Early (fundamental part of their approach):

  • Brex: use cash in the bank instead of FICO scores to grant credit cards
  • Hims, Ro and many other telemedicine startups – use virtual visits instead of in-person visits to prescribe medications or make diagnoses
  • Lemonade – use AI instead of people to handle insurance claims
  • Uber – use algorithms instead of people to route taxis
  • Petal – [case study below]

Case Study: Petal – Early 

Petal saw a problem in the world of consumer credit: many consumers in the U.S. cannot get access to credit since they have limited or no credit history. I have seen this issue firsthand having worked with low-income people at the City of Boston to advise them on their personal finances.

One of the biggest pain points of getting a credit card is getting approved. Most lenders use a FICO score to screen borrowers’ creditworthiness based on their borrowing history. Again, a third-party service comes with problems: lack of transparency for both the customer and the lender, licensing fees for using the scores and inability to control the onboarding experience.

Petal decided to take a page out of the business lending playbook like Kabbage and rebuild credit scoring to incorporate income, monthly expenses and savings. They use Plaid and Quovo to connect to customers’ bank accounts and make their own underwriting decision. They call it cashflow underwriting and it addresses the issues previously mentioned with the FICO score.

Growth (deepen the moat and improve the customer experience):

  • Warby Parker – built Prescription Check app to conduct eye tests without needing to go in-person to a doctor; hold a patent on measuring distance to screen with phone camera
  • Harry’s – bought the German razor blade factory Feintechnik to control its own manufacturing supply chain
  • Robinhood – [case study below]

Case Study: Robinhood – Growth

Until recently, Robinhood used an external clearing service for reconciling trades between buyers and sellers. However, it has several problems that hampered the company:

  • Unable to onboard new customers over the weekend [the clearing house only operated during the weekend
  • High fees for customers on edge case situations such as bank reversals or overnight check delivery [passed on from the clearing house]
  • Difficult to read account statements and trade confirmations that were incongruous with the [since the clearing house generated them]
  • Robinhood’s developers did not have control over clearing house and thus could not roll out new features / products as quickly.

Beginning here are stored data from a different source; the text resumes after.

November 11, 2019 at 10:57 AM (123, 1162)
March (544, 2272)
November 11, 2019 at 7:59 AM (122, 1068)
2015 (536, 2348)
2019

Did Robinhood find another clearing service? No. They built their own. It took them two years. They hired almost 100 people and received licenses from FINRA, the DTCC and the OCC. It was the only clearing system built from modern technology in the last decade since Vanguard in 2008.

The benefits:

  • Lower fees
  • Improved customer support due to more detailed account and trade information available in-house to support reps
  • Better experience due to ability to control language and look of account statements, tax documents, proxy statements
  • Foundation for shipping new features faster and expanding into different financial services

It is important to understand how companies are rethinking or rebuilding parts of the stack / value chain because they feed directly into a company’s moat / durable competitive advantage. These strategic decisions about rebuilding parts of the stack offer an approach for understanding the core thesis behind a company at the early stage and the investments in infrastructure at the growth stage. These upfront investments (both in terms of time and capital) compound over time.